↓↓↓

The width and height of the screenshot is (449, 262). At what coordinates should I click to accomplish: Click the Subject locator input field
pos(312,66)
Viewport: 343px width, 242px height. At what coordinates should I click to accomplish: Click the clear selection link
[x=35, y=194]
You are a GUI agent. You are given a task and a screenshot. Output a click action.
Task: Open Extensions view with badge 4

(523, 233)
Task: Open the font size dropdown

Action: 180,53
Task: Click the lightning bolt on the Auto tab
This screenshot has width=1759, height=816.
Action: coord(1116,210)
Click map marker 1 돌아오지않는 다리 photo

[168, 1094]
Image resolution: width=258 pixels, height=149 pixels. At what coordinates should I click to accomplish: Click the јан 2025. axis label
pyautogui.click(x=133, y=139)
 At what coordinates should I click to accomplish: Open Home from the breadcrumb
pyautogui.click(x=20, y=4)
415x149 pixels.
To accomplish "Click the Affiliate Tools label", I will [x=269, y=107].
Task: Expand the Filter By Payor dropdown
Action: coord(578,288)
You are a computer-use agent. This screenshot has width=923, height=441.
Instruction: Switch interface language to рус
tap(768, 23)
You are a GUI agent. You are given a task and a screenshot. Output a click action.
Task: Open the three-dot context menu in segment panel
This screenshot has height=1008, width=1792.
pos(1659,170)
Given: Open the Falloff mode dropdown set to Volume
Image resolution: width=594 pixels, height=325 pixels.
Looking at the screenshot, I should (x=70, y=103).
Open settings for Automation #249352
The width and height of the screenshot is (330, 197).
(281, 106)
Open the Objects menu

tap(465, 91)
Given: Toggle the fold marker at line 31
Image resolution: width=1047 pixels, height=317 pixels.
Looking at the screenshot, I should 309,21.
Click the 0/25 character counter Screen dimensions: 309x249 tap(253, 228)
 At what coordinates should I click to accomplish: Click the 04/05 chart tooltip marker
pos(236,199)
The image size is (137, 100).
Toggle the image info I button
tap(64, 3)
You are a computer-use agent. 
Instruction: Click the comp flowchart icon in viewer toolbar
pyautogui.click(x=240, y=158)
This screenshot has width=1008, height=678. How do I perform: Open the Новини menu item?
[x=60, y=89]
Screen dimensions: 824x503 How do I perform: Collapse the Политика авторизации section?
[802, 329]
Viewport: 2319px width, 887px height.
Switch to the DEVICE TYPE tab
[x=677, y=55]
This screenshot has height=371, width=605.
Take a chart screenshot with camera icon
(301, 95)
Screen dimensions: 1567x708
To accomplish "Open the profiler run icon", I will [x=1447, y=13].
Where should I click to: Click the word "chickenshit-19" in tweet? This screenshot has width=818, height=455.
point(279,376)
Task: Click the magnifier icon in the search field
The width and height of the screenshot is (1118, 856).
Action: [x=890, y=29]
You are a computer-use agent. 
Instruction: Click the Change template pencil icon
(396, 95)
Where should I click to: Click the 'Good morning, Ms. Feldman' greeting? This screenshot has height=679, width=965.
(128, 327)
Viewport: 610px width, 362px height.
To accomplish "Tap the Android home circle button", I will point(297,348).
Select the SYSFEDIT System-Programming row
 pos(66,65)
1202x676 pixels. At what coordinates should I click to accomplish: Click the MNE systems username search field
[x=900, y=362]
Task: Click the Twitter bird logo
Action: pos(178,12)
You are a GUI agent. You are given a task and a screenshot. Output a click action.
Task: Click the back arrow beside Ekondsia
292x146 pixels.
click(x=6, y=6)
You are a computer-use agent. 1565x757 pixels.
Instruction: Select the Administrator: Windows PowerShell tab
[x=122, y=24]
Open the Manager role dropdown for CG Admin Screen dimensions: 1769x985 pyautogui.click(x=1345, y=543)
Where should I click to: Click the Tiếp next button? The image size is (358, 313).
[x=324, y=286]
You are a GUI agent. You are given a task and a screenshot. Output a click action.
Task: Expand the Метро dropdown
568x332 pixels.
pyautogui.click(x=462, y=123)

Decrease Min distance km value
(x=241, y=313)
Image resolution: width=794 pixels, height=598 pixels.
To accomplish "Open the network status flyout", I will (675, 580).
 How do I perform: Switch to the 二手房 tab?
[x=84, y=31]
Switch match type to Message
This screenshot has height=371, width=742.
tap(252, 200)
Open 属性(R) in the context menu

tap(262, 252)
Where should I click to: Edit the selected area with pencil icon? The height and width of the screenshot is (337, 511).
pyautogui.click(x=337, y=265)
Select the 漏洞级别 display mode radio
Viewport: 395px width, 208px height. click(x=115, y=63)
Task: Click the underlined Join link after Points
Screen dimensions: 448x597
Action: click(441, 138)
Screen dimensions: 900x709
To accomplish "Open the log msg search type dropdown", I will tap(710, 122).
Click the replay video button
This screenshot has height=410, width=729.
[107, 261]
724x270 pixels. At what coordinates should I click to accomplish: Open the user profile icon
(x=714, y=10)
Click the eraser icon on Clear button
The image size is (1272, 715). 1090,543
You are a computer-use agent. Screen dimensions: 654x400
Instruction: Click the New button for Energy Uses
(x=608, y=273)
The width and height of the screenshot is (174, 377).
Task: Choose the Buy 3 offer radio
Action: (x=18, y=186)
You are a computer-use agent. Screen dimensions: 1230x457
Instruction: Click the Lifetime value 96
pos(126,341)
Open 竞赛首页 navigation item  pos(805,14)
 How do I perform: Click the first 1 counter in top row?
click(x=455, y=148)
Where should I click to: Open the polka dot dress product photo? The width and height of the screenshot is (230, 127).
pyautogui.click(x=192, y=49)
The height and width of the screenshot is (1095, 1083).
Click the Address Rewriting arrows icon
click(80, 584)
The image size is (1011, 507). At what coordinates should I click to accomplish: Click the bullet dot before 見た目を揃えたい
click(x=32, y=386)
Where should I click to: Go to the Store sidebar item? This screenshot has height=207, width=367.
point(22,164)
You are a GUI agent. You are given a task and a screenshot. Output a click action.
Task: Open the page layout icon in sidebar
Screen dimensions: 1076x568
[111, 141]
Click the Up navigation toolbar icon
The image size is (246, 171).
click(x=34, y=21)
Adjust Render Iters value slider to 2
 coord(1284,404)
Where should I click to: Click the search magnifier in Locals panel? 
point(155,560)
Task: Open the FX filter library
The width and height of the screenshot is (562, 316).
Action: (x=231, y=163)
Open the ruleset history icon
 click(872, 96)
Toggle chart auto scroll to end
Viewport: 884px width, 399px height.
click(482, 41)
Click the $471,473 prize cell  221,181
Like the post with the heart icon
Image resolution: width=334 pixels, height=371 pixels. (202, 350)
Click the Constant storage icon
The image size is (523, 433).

↑↑↑

▶ [TASK INSTRUCTIONS] Set out all the rows above as a numbered list, skipping any blank lines.

▶ [TASK RESULT]
1. The width and height of the screenshot is (449, 262). At what coordinates should I click to accomplish: Click the Subject locator input field
2. pos(312,66)
3. Viewport: 343px width, 242px height. At what coordinates should I click to accomplish: Click the clear selection link
4. [x=35, y=194]
5. You are a GUI agent. You are given a task and a screenshot. Output a click action.
6. Task: Open Extensions view with badge 4
7. (523, 233)
8. Task: Open the font size dropdown
9. Action: 180,53
10. Task: Click the lightning bolt on the Auto tab
11. This screenshot has width=1759, height=816.
12. Action: coord(1116,210)
13. Click map marker 1 돌아오지않는 다리 photo
14. [168, 1094]
15. Image resolution: width=258 pixels, height=149 pixels. At what coordinates should I click to accomplish: Click the јан 2025. axis label
16. pyautogui.click(x=133, y=139)
17.  At what coordinates should I click to accomplish: Open Home from the breadcrumb
18. pyautogui.click(x=20, y=4)
19. 415x149 pixels.
20. To accomplish "Click the Affiliate Tools label", I will [x=269, y=107].
21. Task: Expand the Filter By Payor dropdown
22. Action: coord(578,288)
23. You are a computer-use agent. This screenshot has width=923, height=441.
24. Instruction: Switch interface language to рус
25. tap(768, 23)
26. You are a GUI agent. You are given a task and a screenshot. Output a click action.
27. Task: Open the three-dot context menu in segment panel
28. This screenshot has height=1008, width=1792.
29. pos(1659,170)
30. Given: Open the Falloff mode dropdown set to Volume
31. Image resolution: width=594 pixels, height=325 pixels.
32. Looking at the screenshot, I should (x=70, y=103).
33. Open settings for Automation #249352
34. The width and height of the screenshot is (330, 197).
35. (281, 106)
36. Open the Objects menu
37. tap(465, 91)
38. Given: Toggle the fold marker at line 31
39. Image resolution: width=1047 pixels, height=317 pixels.
40. Looking at the screenshot, I should 309,21.
41. Click the 0/25 character counter Screen dimensions: 309x249 tap(253, 228)
42.  At what coordinates should I click to accomplish: Click the 04/05 chart tooltip marker
43. pos(236,199)
44. The image size is (137, 100).
45. Toggle the image info I button
46. tap(64, 3)
47. You are a computer-use agent. 
48. Instruction: Click the comp flowchart icon in viewer toolbar
49. pyautogui.click(x=240, y=158)
50. This screenshot has width=1008, height=678. How do I perform: Open the Новини menu item?
51. [x=60, y=89]
52. Screen dimensions: 824x503 How do I perform: Collapse the Политика авторизации section?
53. [802, 329]
54. Viewport: 2319px width, 887px height.
55. Switch to the DEVICE TYPE tab
56. [x=677, y=55]
57. This screenshot has height=371, width=605.
58. Take a chart screenshot with camera icon
59. (301, 95)
60. Screen dimensions: 1567x708
61. To accomplish "Open the profiler run icon", I will [x=1447, y=13].
62. Where should I click to: Click the word "chickenshit-19" in tweet? This screenshot has width=818, height=455.
63. point(279,376)
64. Task: Click the magnifier icon in the search field
65. The width and height of the screenshot is (1118, 856).
66. Action: [x=890, y=29]
67. You are a computer-use agent. 
68. Instruction: Click the Change template pencil icon
69. (396, 95)
70. Where should I click to: Click the 'Good morning, Ms. Feldman' greeting? This screenshot has height=679, width=965.
71. (128, 327)
72. Viewport: 610px width, 362px height.
73. To accomplish "Tap the Android home circle button", I will point(297,348).
74. Select the SYSFEDIT System-Programming row
75.  pos(66,65)
76. 1202x676 pixels. At what coordinates should I click to accomplish: Click the MNE systems username search field
77. [x=900, y=362]
78. Task: Click the Twitter bird logo
79. Action: pos(178,12)
80. You are a GUI agent. You are given a task and a screenshot. Output a click action.
81. Task: Click the back arrow beside Ekondsia
82. 292x146 pixels.
83. click(x=6, y=6)
84. You are a computer-use agent. 1565x757 pixels.
85. Instruction: Select the Administrator: Windows PowerShell tab
86. [x=122, y=24]
87. Open the Manager role dropdown for CG Admin Screen dimensions: 1769x985 pyautogui.click(x=1345, y=543)
88. Where should I click to: Click the Tiếp next button? The image size is (358, 313).
89. [x=324, y=286]
90. You are a GUI agent. You are given a task and a screenshot. Output a click action.
91. Task: Expand the Метро dropdown
92. 568x332 pixels.
93. pyautogui.click(x=462, y=123)
94. Decrease Min distance km value
95. (x=241, y=313)
96. Image resolution: width=794 pixels, height=598 pixels.
97. To accomplish "Open the network status flyout", I will (675, 580).
98.  How do I perform: Switch to the 二手房 tab?
99. [x=84, y=31]
100. Switch match type to Message
101. This screenshot has height=371, width=742.
102. tap(252, 200)
103. Open 属性(R) in the context menu
104. tap(262, 252)
105. Where should I click to: Edit the selected area with pencil icon? The height and width of the screenshot is (337, 511).
106. pyautogui.click(x=337, y=265)
107. Select the 漏洞级别 display mode radio
108. Viewport: 395px width, 208px height. click(x=115, y=63)
109. Task: Click the underlined Join link after Points
110. Screen dimensions: 448x597
111. Action: click(441, 138)
112. Screen dimensions: 900x709
113. To accomplish "Open the log msg search type dropdown", I will tap(710, 122).
114. Click the replay video button
115. This screenshot has height=410, width=729.
116. [107, 261]
117. 724x270 pixels. At what coordinates should I click to accomplish: Open the user profile icon
118. (x=714, y=10)
119. Click the eraser icon on Clear button
120. The image size is (1272, 715). 1090,543
121. You are a computer-use agent. Screen dimensions: 654x400
122. Instruction: Click the New button for Energy Uses
123. (x=608, y=273)
124. The width and height of the screenshot is (174, 377).
125. Task: Choose the Buy 3 offer radio
126. Action: (x=18, y=186)
127. You are a computer-use agent. Screen dimensions: 1230x457
128. Instruction: Click the Lifetime value 96
129. pos(126,341)
130. Open 竞赛首页 navigation item  pos(805,14)
131.  How do I perform: Click the first 1 counter in top row?
132. click(x=455, y=148)
133. Where should I click to: Open the polka dot dress product photo? The width and height of the screenshot is (230, 127).
134. pyautogui.click(x=192, y=49)
135. The height and width of the screenshot is (1095, 1083).
136. Click the Address Rewriting arrows icon
137. click(80, 584)
138. The image size is (1011, 507). At what coordinates should I click to accomplish: Click the bullet dot before 見た目を揃えたい
139. click(x=32, y=386)
140. Where should I click to: Go to the Store sidebar item? This screenshot has height=207, width=367.
141. point(22,164)
142. You are a GUI agent. You are given a task and a screenshot. Output a click action.
143. Task: Open the page layout icon in sidebar
144. Screen dimensions: 1076x568
145. [111, 141]
146. Click the Up navigation toolbar icon
147. The image size is (246, 171).
148. click(x=34, y=21)
149. Adjust Render Iters value slider to 2
150.  coord(1284,404)
151. Where should I click to: Click the search magnifier in Locals panel? 
152. point(155,560)
153. Task: Open the FX filter library
154. The width and height of the screenshot is (562, 316).
155. Action: (x=231, y=163)
156. Open the ruleset history icon
157.  click(872, 96)
158. Toggle chart auto scroll to end
159. Viewport: 884px width, 399px height.
160. click(482, 41)
161. Click the $471,473 prize cell  221,181
162. Like the post with the heart icon
163. Image resolution: width=334 pixels, height=371 pixels. (202, 350)
164. Click the Constant storage icon
165. The image size is (523, 433).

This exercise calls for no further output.